OBJECTIF:
Pouvez-vous recopier telles quelles les lignes, en commençant par celle qui contient « In order to click on Configure » et en finissant par celle qui contient « new is located at coordinates (21, 46). », toutes deux incluses ?

DONNÉES À TRAITER:
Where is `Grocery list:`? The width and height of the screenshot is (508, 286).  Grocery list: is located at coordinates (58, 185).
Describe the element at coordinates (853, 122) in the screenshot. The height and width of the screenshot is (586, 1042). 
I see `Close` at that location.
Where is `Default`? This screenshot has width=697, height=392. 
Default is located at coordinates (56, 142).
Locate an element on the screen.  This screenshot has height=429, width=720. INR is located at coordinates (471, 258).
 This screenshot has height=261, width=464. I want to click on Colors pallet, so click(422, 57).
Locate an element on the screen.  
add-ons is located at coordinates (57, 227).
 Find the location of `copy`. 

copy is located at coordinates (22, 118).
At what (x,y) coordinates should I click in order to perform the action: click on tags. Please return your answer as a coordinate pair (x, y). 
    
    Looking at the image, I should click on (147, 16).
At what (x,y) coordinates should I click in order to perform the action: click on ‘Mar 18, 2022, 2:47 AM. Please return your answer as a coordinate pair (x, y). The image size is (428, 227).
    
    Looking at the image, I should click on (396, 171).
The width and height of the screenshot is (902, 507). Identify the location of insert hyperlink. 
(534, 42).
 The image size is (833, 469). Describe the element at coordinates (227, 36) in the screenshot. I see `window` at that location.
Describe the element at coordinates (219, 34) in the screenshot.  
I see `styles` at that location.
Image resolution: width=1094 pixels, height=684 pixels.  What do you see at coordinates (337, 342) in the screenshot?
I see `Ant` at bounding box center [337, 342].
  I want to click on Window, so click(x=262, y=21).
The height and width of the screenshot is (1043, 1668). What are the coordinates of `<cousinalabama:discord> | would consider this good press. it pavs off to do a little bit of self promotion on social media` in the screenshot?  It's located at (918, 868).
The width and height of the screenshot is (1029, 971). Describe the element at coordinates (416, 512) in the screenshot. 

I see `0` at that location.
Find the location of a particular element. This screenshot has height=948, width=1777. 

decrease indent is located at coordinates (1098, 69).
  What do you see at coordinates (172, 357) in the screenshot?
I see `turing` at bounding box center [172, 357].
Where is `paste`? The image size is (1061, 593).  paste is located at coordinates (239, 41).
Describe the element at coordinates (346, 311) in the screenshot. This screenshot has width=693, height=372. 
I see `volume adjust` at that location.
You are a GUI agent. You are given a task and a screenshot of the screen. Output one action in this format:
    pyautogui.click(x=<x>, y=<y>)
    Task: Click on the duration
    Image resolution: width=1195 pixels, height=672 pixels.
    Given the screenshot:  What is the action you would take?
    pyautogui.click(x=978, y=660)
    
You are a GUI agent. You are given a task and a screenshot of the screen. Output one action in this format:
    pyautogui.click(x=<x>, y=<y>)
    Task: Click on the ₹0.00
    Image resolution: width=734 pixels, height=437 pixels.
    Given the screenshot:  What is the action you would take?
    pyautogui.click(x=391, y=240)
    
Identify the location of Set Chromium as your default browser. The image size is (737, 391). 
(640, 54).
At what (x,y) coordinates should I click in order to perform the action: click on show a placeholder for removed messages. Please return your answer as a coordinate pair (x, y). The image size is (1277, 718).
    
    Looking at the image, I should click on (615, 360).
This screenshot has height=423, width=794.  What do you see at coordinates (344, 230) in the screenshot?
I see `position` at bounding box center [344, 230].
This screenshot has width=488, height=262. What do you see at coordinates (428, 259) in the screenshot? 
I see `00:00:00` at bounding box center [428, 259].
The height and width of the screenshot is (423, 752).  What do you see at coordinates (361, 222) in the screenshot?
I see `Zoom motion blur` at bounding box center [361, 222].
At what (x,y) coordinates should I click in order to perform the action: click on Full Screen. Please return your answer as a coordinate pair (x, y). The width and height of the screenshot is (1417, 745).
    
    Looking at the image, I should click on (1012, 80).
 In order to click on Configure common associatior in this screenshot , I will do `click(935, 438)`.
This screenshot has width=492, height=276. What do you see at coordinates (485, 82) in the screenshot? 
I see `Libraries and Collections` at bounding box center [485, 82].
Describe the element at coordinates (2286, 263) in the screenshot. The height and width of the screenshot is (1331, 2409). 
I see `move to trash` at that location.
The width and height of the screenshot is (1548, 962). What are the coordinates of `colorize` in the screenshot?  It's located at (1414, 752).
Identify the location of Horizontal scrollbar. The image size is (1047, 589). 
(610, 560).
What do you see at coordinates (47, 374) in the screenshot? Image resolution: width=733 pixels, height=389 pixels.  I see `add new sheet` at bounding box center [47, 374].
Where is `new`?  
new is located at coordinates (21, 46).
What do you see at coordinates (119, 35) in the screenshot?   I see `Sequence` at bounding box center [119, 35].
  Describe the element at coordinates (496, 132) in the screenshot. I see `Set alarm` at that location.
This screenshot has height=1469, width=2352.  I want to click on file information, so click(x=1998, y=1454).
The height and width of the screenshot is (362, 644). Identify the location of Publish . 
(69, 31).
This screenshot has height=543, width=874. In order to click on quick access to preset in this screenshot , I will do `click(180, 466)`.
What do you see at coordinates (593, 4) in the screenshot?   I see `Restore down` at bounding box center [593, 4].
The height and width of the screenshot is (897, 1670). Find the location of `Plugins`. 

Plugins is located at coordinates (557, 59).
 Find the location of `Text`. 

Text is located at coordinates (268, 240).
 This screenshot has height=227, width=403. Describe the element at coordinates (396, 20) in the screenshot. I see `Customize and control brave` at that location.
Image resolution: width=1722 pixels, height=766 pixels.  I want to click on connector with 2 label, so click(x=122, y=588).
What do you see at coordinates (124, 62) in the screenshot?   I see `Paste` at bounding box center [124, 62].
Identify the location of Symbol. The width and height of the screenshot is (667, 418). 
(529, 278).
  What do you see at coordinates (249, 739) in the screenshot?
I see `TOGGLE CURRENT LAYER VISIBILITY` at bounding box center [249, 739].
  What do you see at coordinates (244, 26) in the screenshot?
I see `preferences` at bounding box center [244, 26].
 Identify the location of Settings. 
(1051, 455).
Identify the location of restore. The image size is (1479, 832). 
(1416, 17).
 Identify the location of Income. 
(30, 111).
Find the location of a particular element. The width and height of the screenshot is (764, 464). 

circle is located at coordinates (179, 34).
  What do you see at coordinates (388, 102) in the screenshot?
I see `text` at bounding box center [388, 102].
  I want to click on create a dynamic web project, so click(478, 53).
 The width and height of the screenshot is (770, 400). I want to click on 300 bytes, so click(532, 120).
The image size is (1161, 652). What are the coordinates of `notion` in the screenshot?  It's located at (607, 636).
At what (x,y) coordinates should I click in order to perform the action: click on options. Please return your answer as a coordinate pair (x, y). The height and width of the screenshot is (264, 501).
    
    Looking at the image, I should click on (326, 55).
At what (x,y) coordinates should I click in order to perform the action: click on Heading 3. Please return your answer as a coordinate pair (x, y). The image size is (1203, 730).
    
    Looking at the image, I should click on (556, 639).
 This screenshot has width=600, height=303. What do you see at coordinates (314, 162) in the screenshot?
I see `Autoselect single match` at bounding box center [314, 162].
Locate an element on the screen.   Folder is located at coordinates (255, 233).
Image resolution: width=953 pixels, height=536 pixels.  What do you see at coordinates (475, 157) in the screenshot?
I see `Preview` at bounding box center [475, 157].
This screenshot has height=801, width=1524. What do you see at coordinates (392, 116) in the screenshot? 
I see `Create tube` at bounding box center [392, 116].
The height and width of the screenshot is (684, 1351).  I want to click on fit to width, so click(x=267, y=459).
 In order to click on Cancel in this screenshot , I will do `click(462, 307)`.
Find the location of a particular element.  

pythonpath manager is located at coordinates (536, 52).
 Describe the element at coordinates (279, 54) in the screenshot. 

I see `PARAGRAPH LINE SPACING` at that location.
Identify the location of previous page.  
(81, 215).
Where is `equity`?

RÉPONSE COMPLÈTE:
 In order to click on Configure common associatior in this screenshot , I will do `click(935, 438)`.
This screenshot has width=492, height=276. What do you see at coordinates (485, 82) in the screenshot? 
I see `Libraries and Collections` at bounding box center [485, 82].
Describe the element at coordinates (2286, 263) in the screenshot. The height and width of the screenshot is (1331, 2409). 
I see `move to trash` at that location.
The width and height of the screenshot is (1548, 962). What are the coordinates of `colorize` in the screenshot?  It's located at (1414, 752).
Identify the location of Horizontal scrollbar. The image size is (1047, 589). 
(610, 560).
What do you see at coordinates (47, 374) in the screenshot? Image resolution: width=733 pixels, height=389 pixels.  I see `add new sheet` at bounding box center [47, 374].
Where is `new`?  
new is located at coordinates (21, 46).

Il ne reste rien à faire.